Now, addictive desires might function in two ways. Consider the examples of the demonic regulator and demonic possessor. The demonic regulator monitors the action of the agent to ensure he performs action A. It steps in to regulate his behavior upon observing him veering away from performing that action. If the agent came to perform action A on his own accord, the demonic regulator would have no influence over his deliberative process. Therefore, the agent’s action not only reflects his autonomous will–it is brought about by it. The fact that his ability to perform A depends on the permission of the demonic regulator does not preclude the possibility of him acting freely and of his own free will.

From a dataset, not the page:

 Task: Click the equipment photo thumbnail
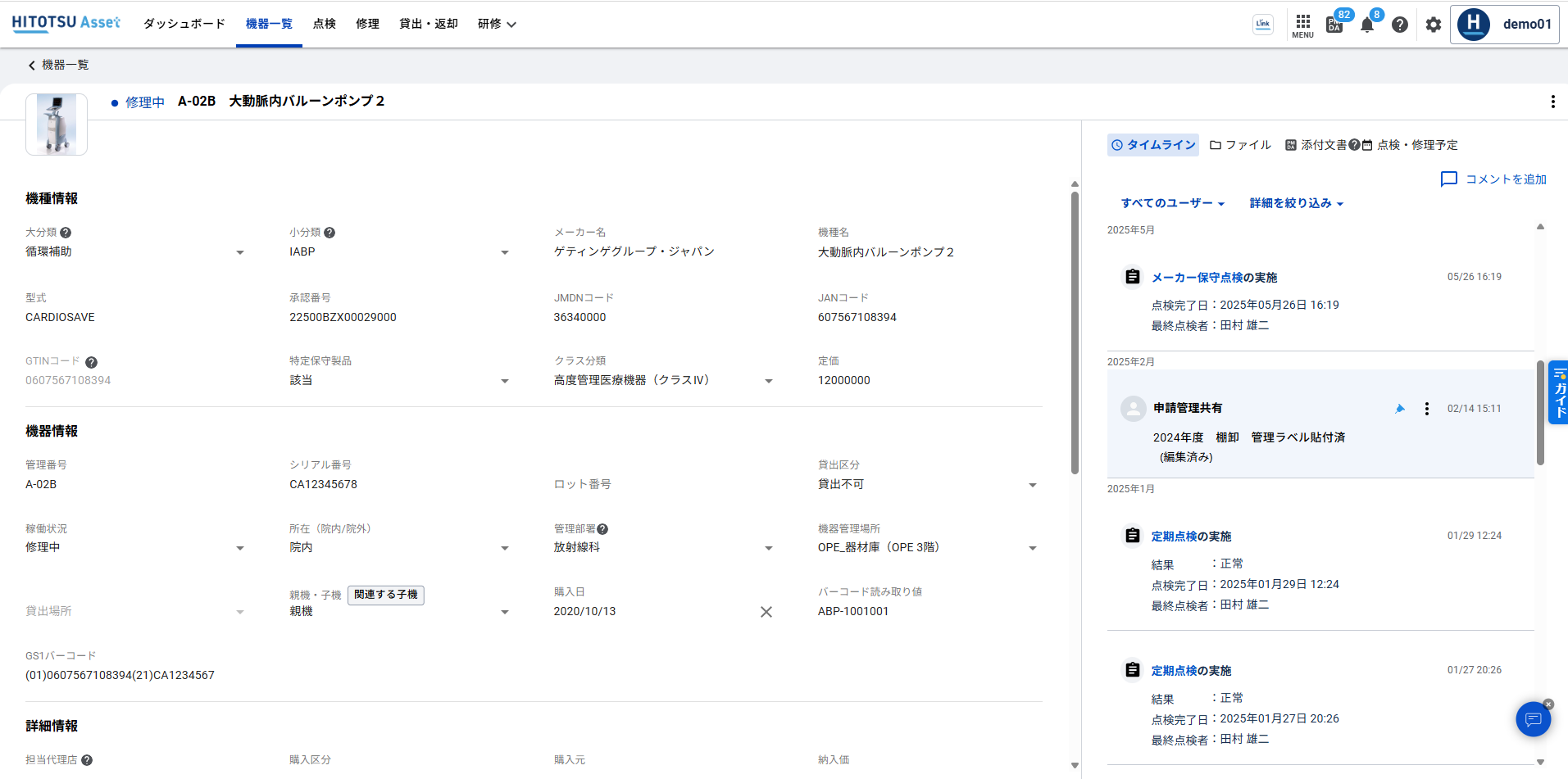coord(56,124)
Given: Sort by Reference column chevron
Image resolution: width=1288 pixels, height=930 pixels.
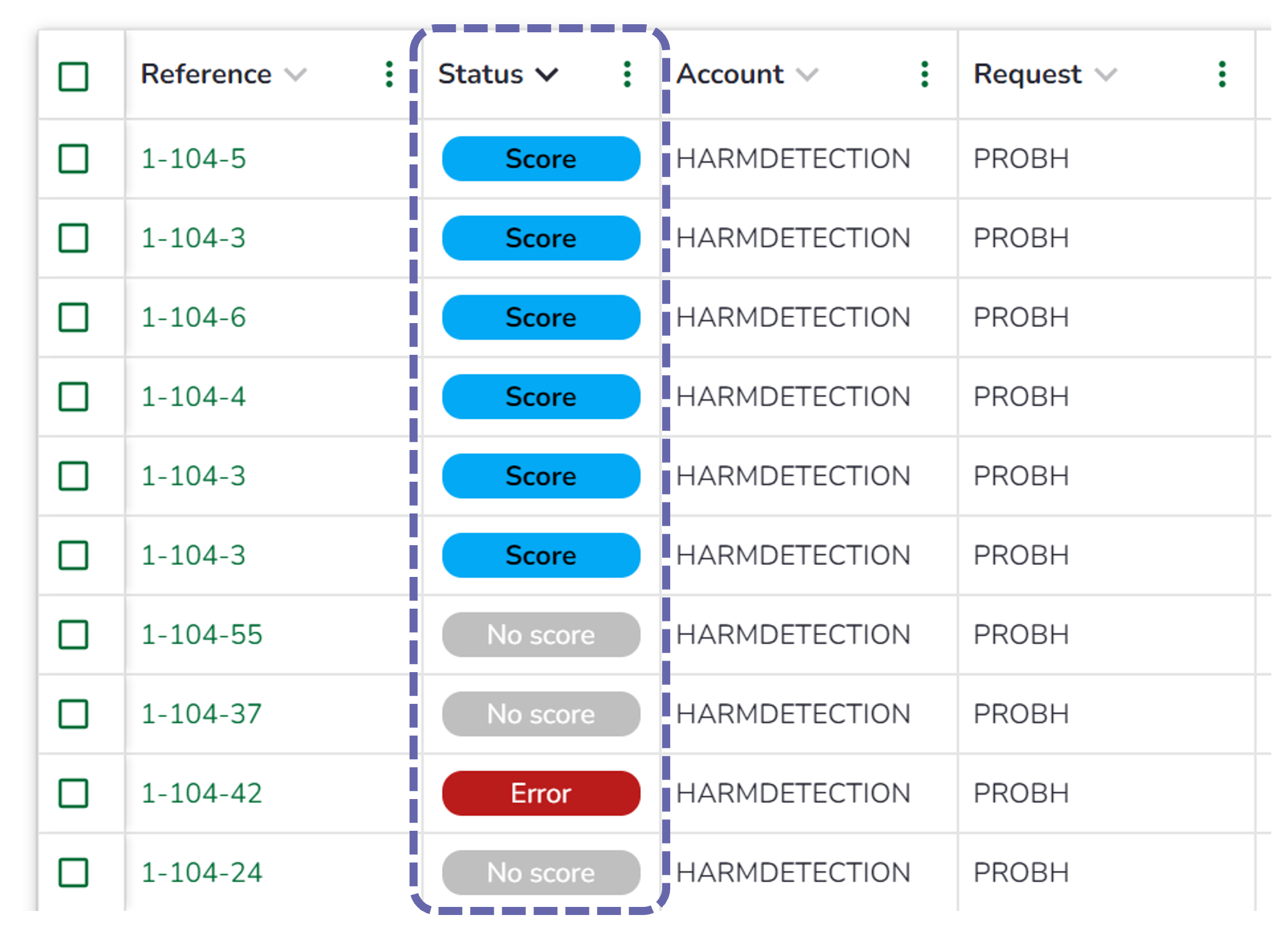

On the other hand, the demonic possessor basically usurps the agent’s consciousness, taking complete control over him and making decisions on his behalf without him knowing. The agent thinks that he is functioning as an autonomous being, but his existence is really a form of demonic drunken stupor. Just like how drunkards often proclaim themselves not to be drunk, he truly believes that he is in total control of himself. He thinks he is doing what he wants to do, but this is merely a delusion. From a third-person perspective, the agent is not himself; his autonomy has been revoked by the demonic poxssessor. His ability to critically self-evaluate his desires has been radically impaired to the extent that his actions have to be attributed to the demonic possessor rather than to himself.

In the case of addicts, it is difficult to ascertain which analogy is more apt in describing their desire-makeup. One’s subjective attitude towards their first-order desires might be informed by it (as in the possessor), and hence one’s autonomy might be undermined by the addiction. If that is the case, it becomes impossible to know if a certain action accords with the true autonomous will of the individual. Or, if , as in a culture of inundation where first-order desires are easily attainable, there is little need to posit second-order desires since there is no imperative to pick out effective desire. This lack of second-order volitions seems to be the death referred to by Marathe. The autonomous self cannot be instantiated when devoid of the ability to choose what one wants to choose.